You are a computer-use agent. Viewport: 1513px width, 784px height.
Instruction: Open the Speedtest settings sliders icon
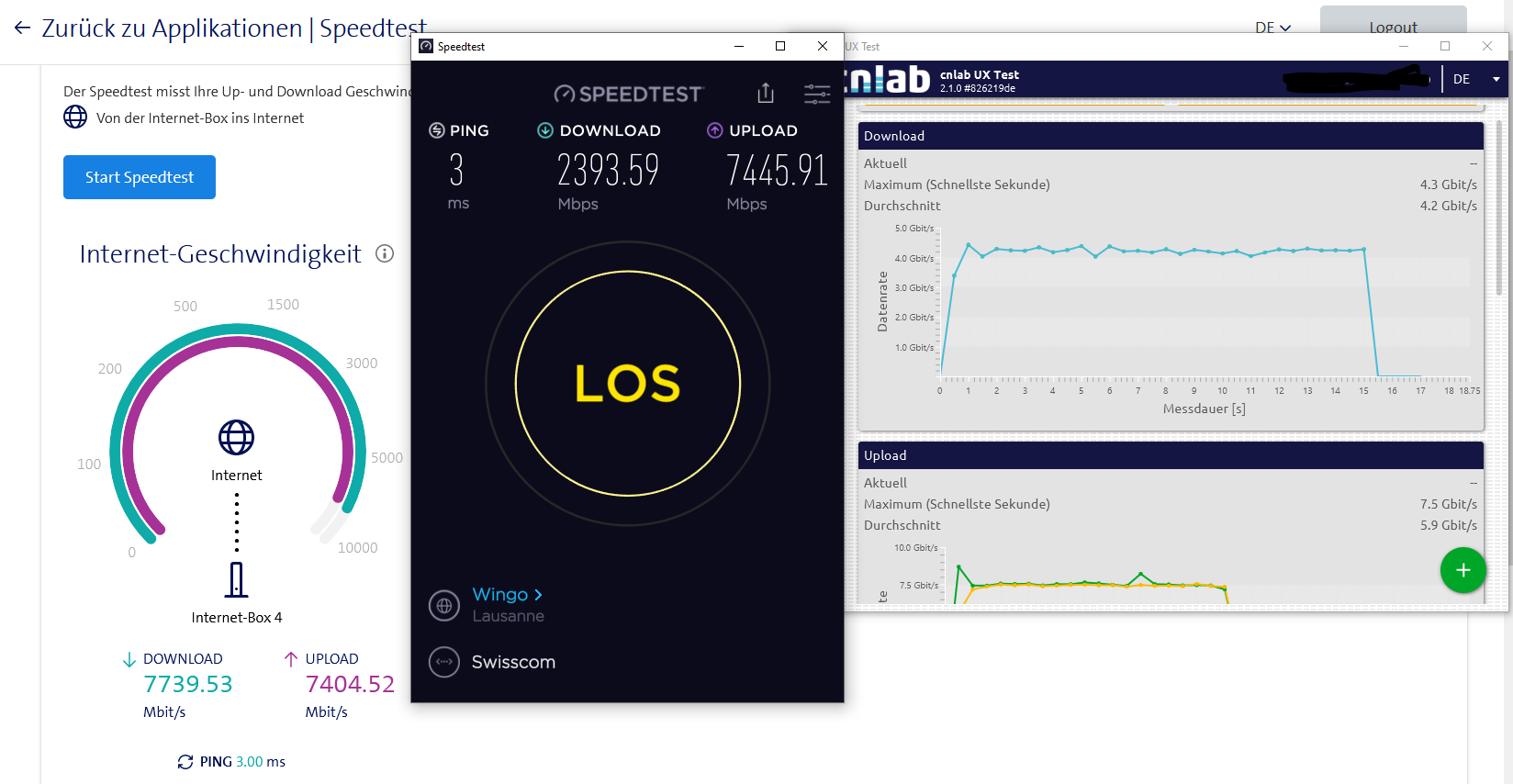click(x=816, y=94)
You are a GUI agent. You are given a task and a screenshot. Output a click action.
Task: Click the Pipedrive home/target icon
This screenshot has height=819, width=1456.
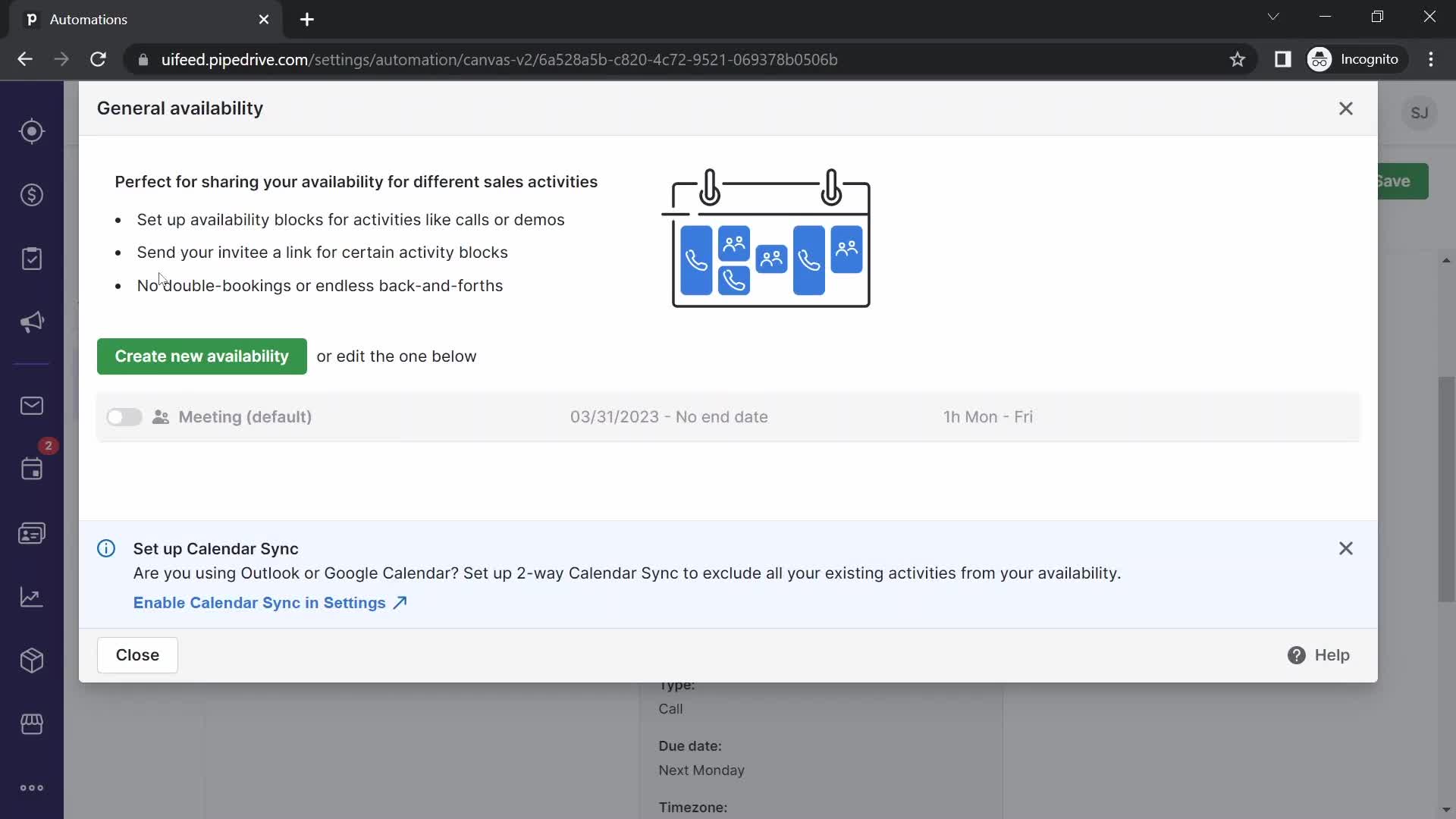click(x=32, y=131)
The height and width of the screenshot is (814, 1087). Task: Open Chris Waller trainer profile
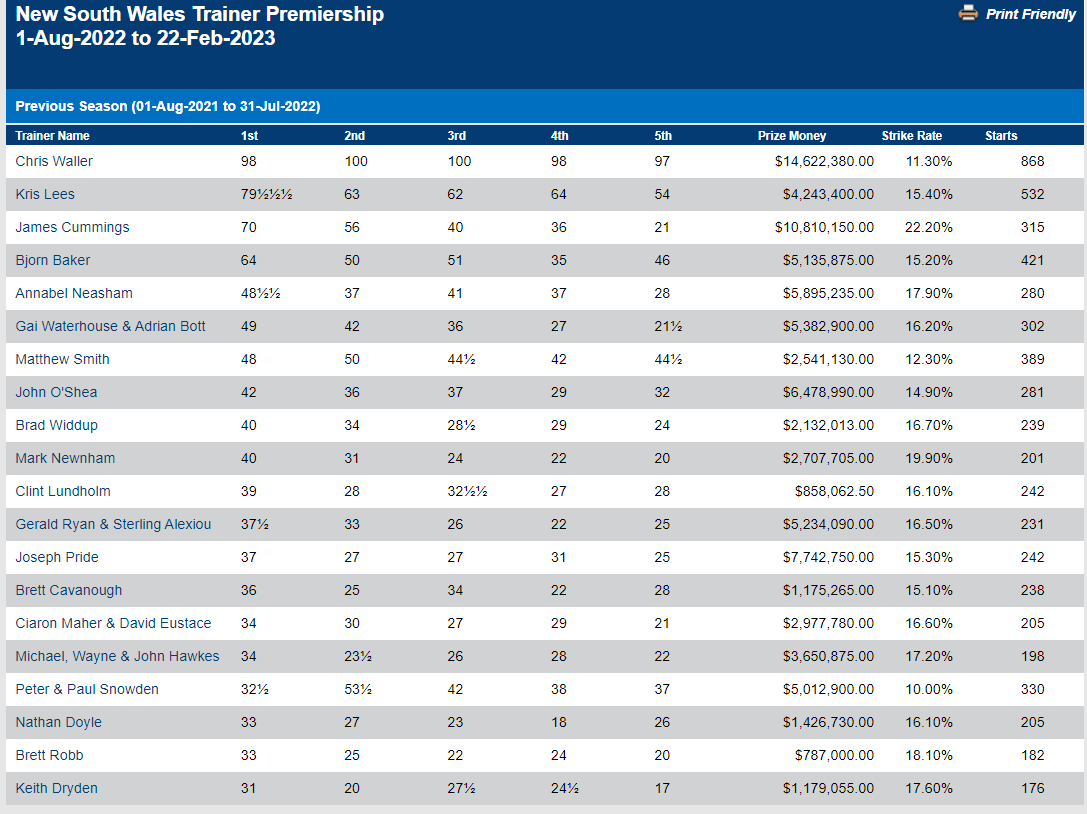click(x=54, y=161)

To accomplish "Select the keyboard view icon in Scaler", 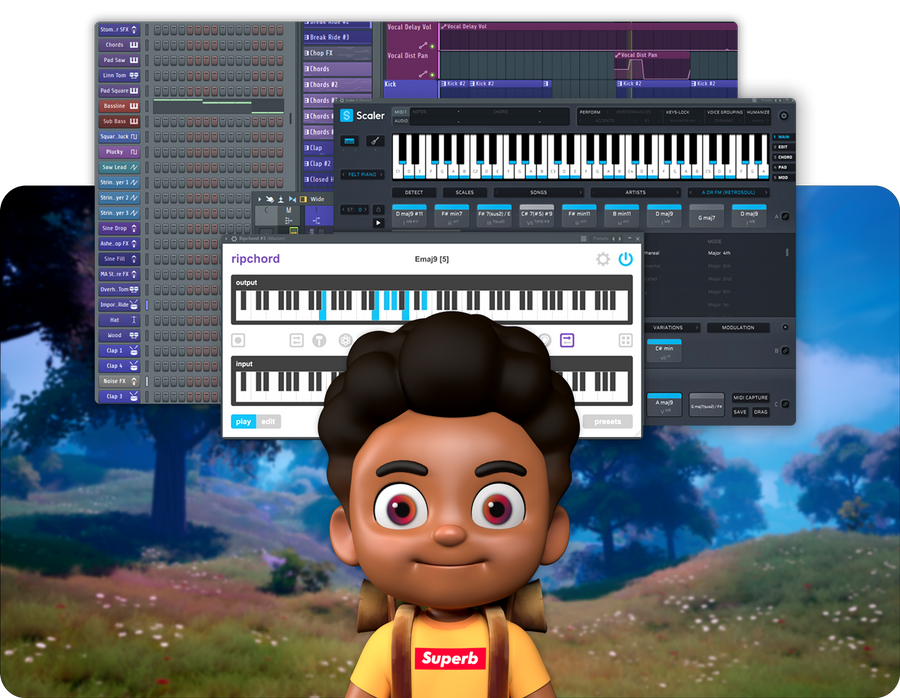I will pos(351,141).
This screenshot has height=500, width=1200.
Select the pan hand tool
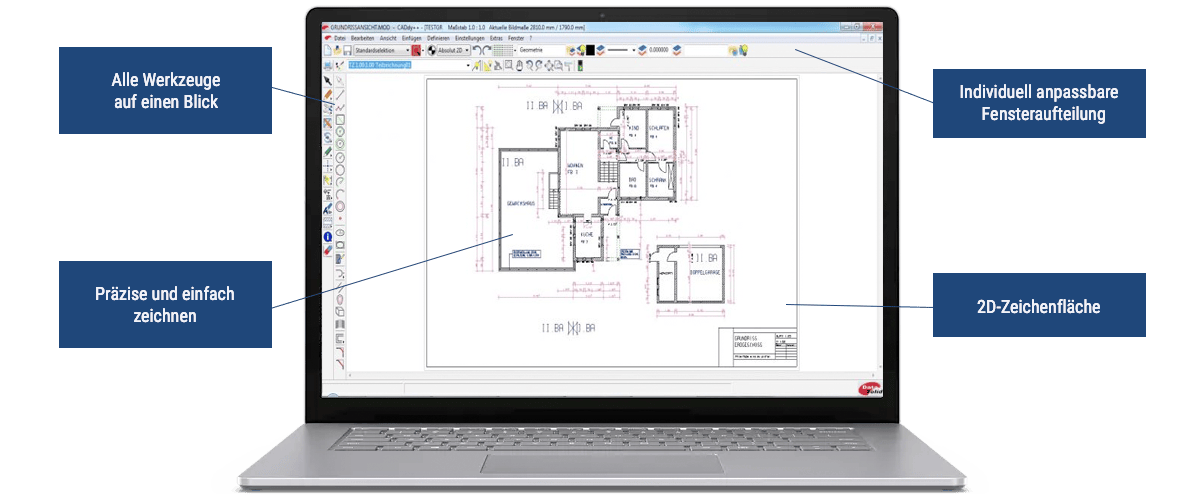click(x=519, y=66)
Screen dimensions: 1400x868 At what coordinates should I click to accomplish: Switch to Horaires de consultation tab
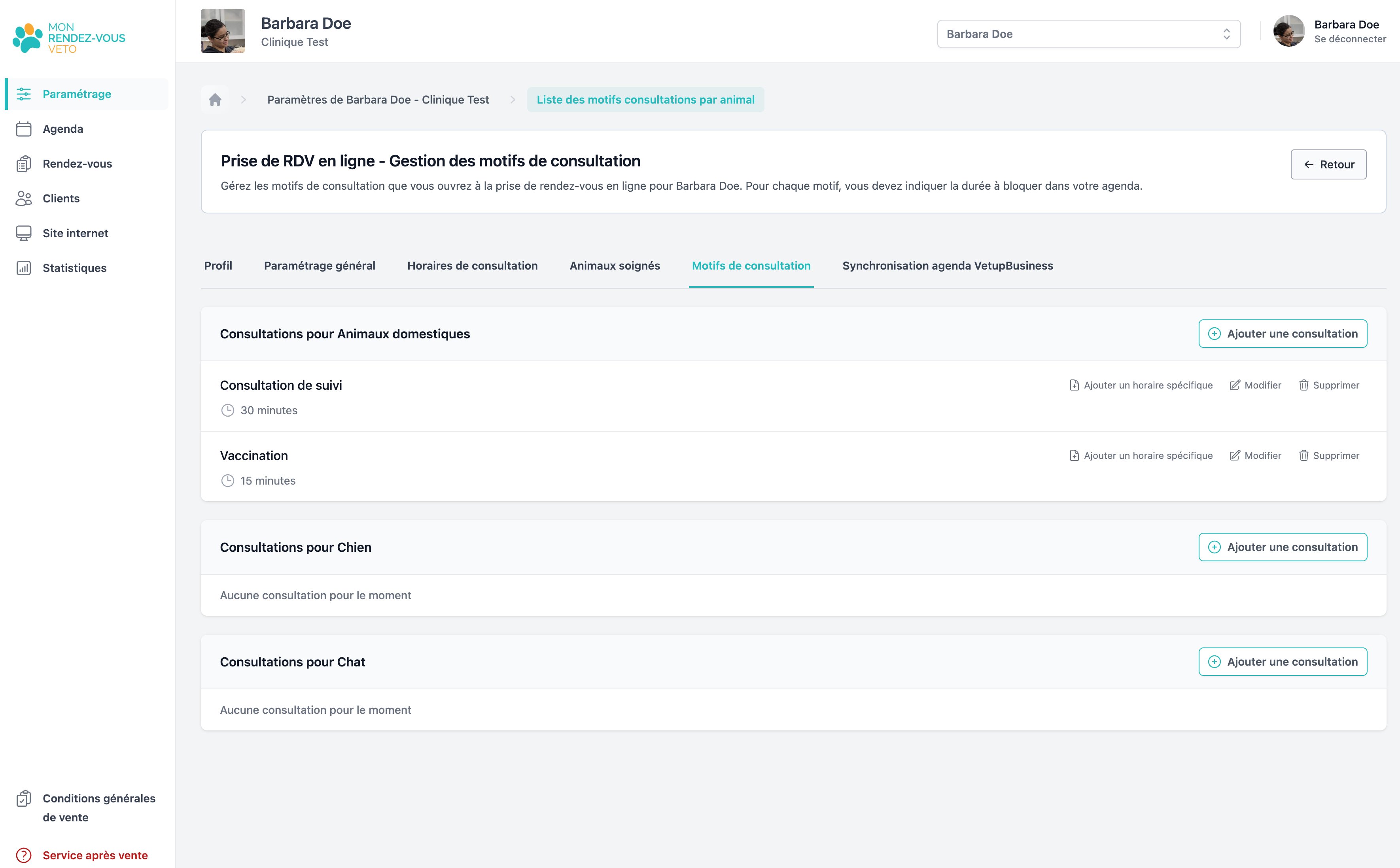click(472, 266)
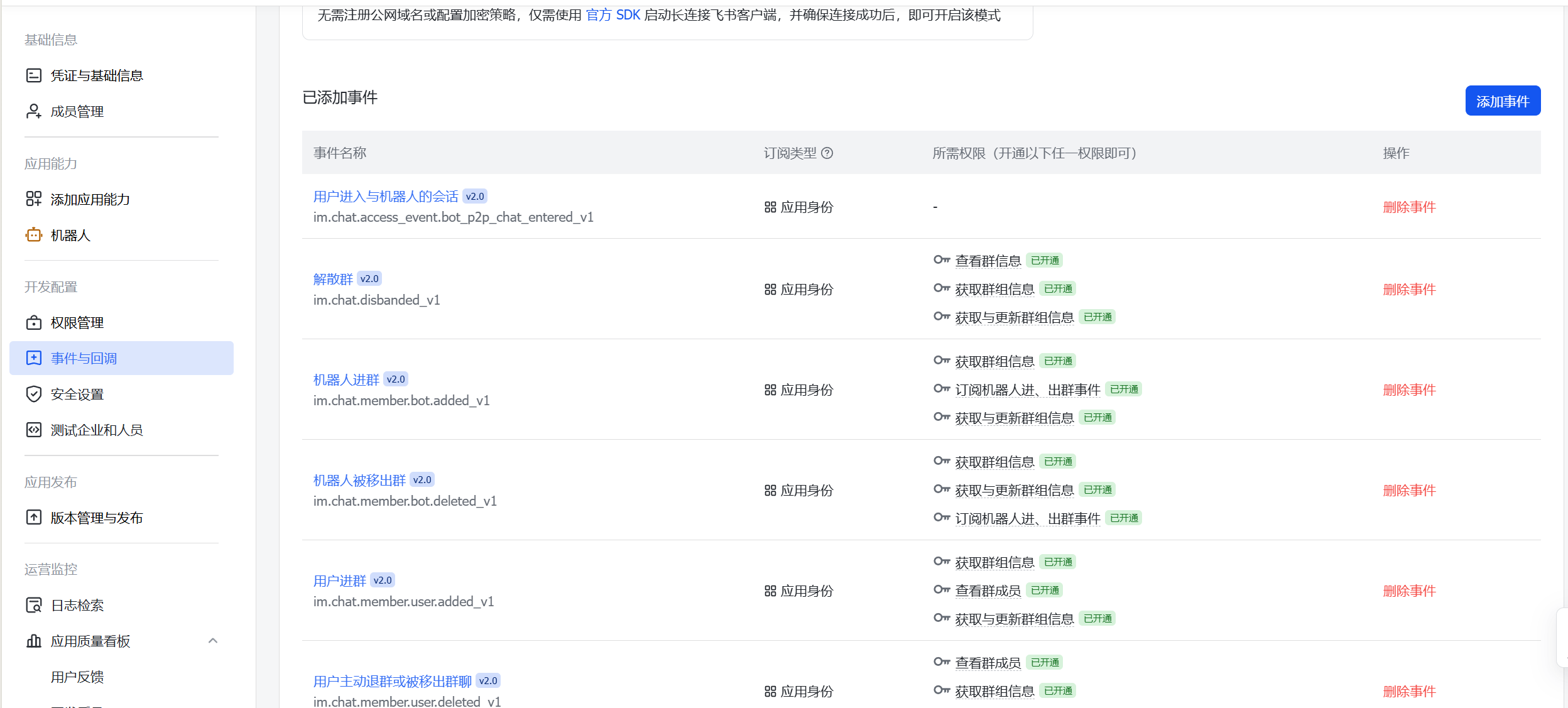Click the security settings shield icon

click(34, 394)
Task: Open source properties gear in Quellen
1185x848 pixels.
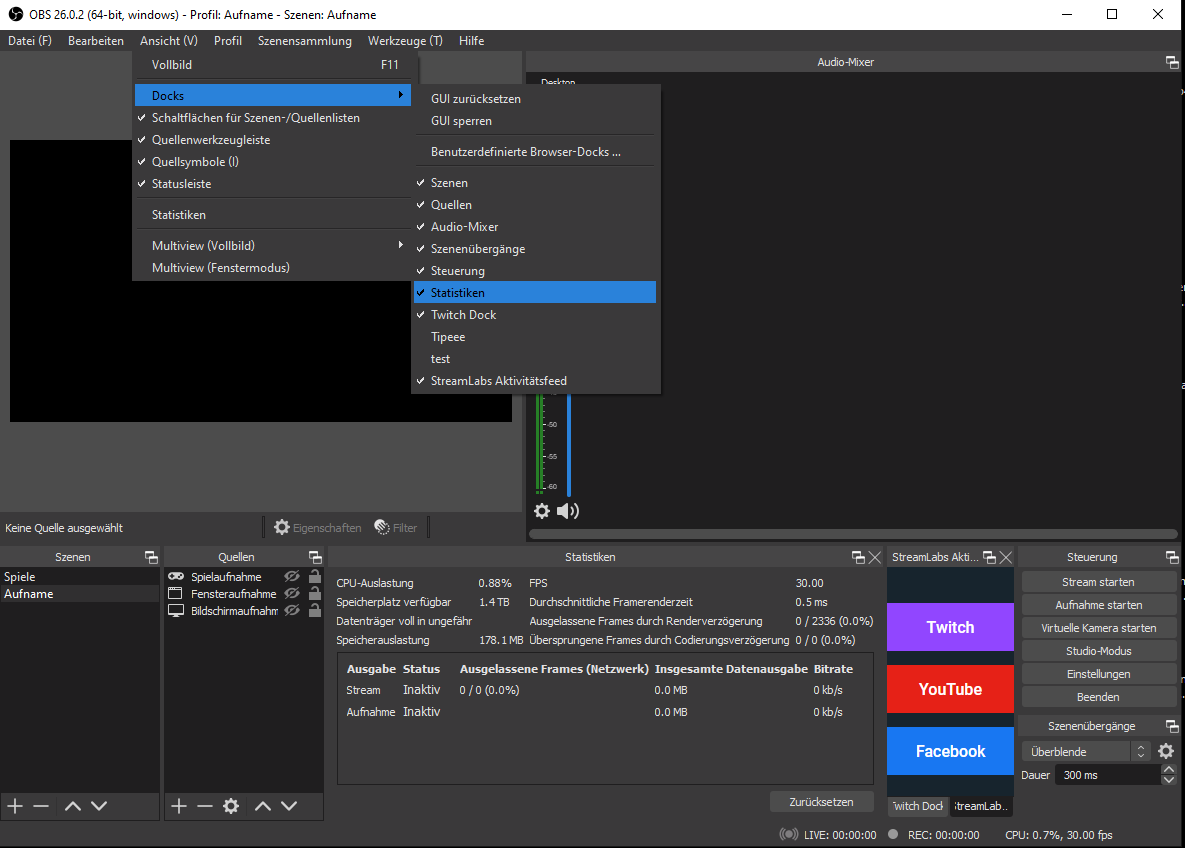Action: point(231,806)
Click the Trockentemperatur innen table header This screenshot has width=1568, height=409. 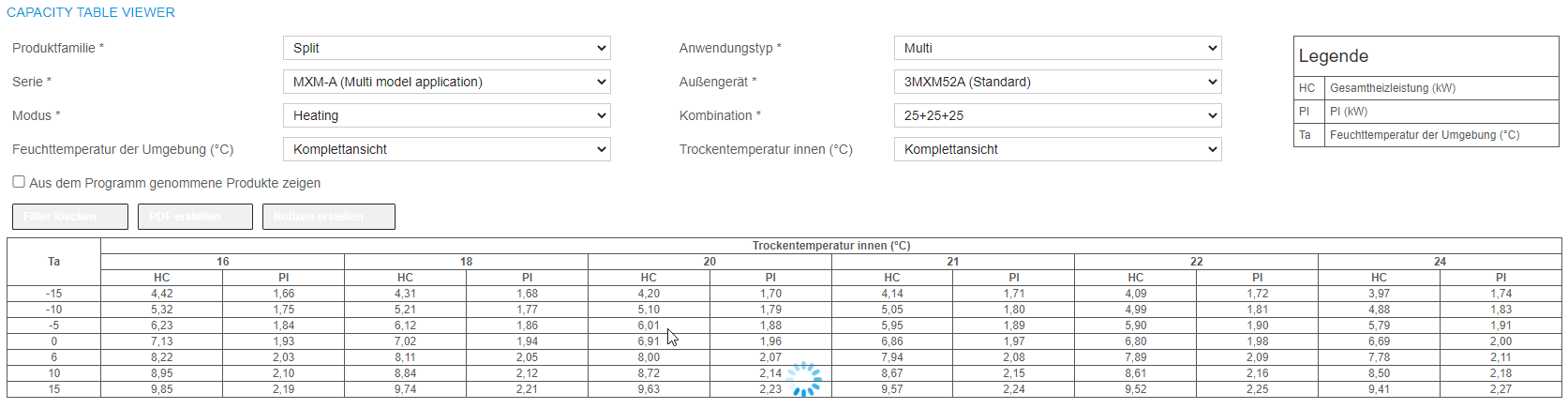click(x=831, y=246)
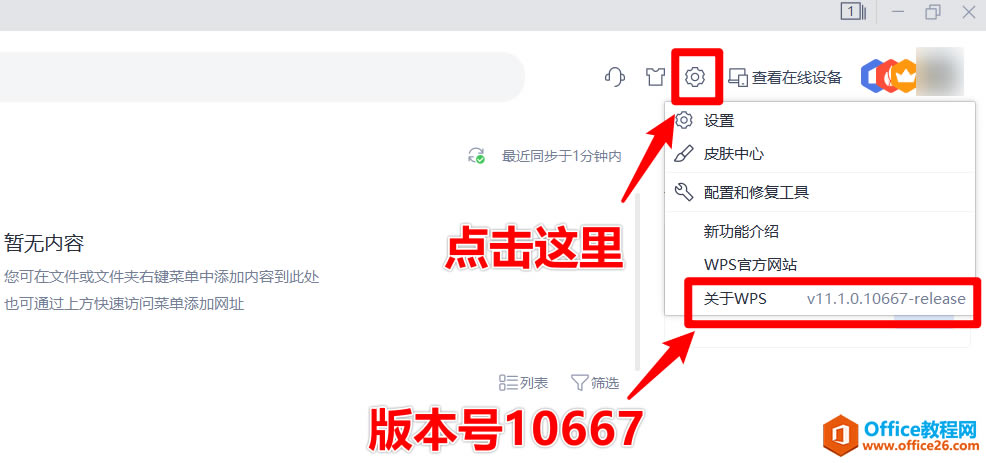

[Your task] Give the entries from the start through the line containing "click(x=54, y=161)" as a Markdown table with columns Row and Line, numbering each line and skipping blank ones. Leave the pictures out.

[Answer]
| Row | Line |
|---|---|
| 1 | You are a computer-use agent. Viewport: 1513px width, 784px height. |
| 2 | Instruction: Open the Speedtest settings sliders icon |
| 3 | click(x=816, y=94) |
| 4 | You are a GUI agent. You are given a task and a screenshot. Output a click action. |
| 5 | Task: Click the Pipedrive home/target icon |
| 6 | This screenshot has height=819, width=1456. |
| 7 | click(x=32, y=131) |
| 8 | The height and width of the screenshot is (814, 1087). Task: Open Chris Waller trainer profile |
| 9 | click(x=54, y=161) |